Wednesday, July 30, 2008

Feeling Sad

I know I know it has been a long time since I posted. I sincerely think that this will be the start of just about every post. Anyway, I will start with saying I am tired so please forgive me for any typo's and such. Our boy is having night terrors. I am so so sad that he seemed to inherit this from me. I remember so vividly what it felt like to wake up in the middle of the night simply terrified and having my parents come in and then they would leave to go back to bed while I sat and tried to figure out how I could get them to come back in the room to make me feel safe without getting in trouble. My mom said I asked for water ALOT.
Tommy is saying things like "Momma I am afraid to go back to sleep because some of the bad stuff will happen again" or "Momma I want to be in a room where you can see me" so I am torn between should I let him come to bed with us and risk starting a habit I swore I would never start but running the risk of terrifying my son if I don't help him work through this by feeling safe???? Darcy gave me a website to check out that was helpful but also a bit scary. My parents had to install locks that were high up on the doors so I would not escape when I was a child. My mom said she did once catch me going out the door (which of course is what made the high lock decision for them). Is that in my future with my son? It is all so sad to me. I feel somewhat responsible for passing this on to him.
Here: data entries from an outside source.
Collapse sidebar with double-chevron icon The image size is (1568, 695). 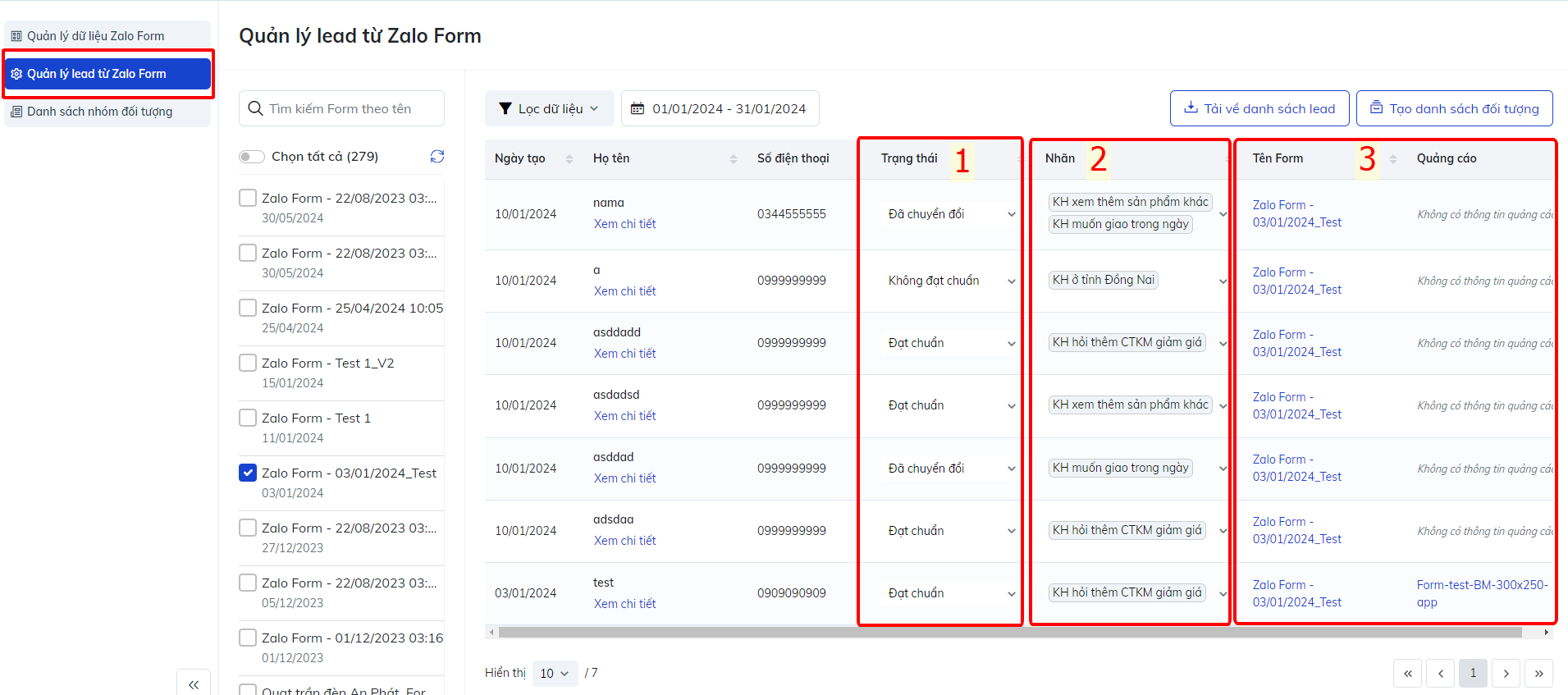click(194, 684)
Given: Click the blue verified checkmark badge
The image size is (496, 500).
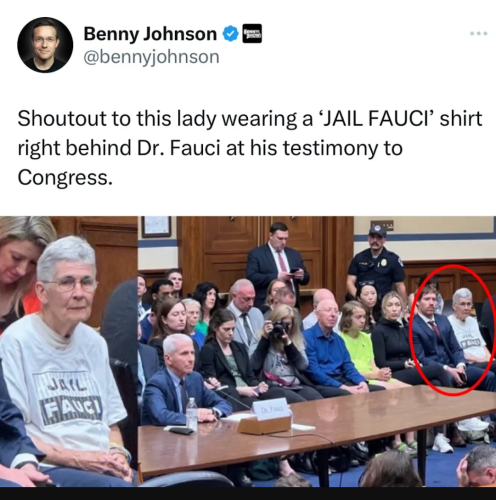Looking at the screenshot, I should click(230, 34).

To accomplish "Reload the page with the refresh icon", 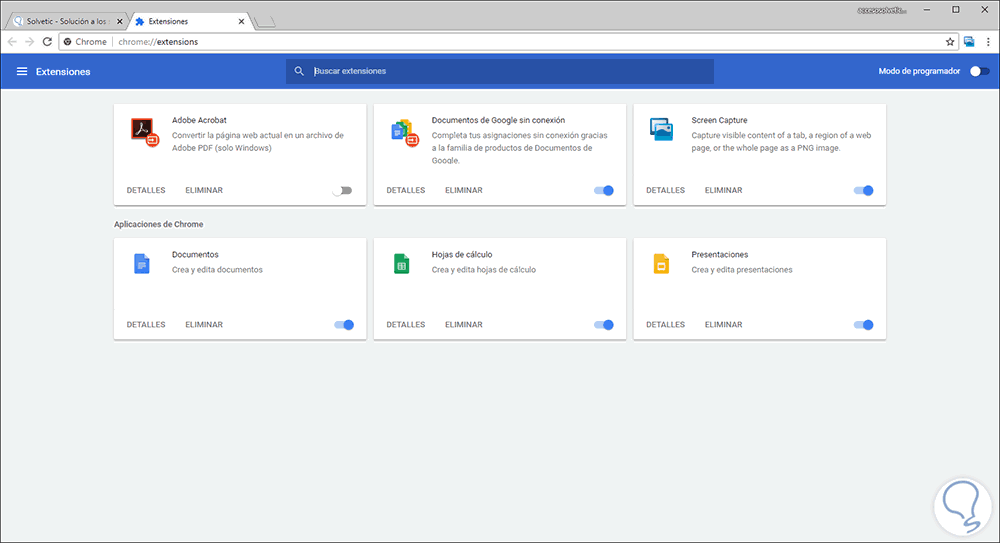I will coord(47,42).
I know that is silly but it is truthfully how I feel. He wakes up to a full on scream that seriously makes you think in our own sleep that someone is killing or trying to steal my son out of his room. So Tony and I are left exhausted during the day. Tonight he was crying before going to bed of fear that he would have a night of the "bad stuff happening" So here I am asking for your prayers. Prayers for peaceful sleep for our boy. Prayer for mine and Tony's continued patience and compassion during what hopefully will just be a temporary condition that comes and goes quickly. Things I have tried so far are quiet time before bed, music in his room, letting him sleep on the floor in our room, laying with him for awhile talking about happy things. If you have any other suggestions I would love to hear them. Tommy has had nightmares in the past but nothing like what we are experiencing now.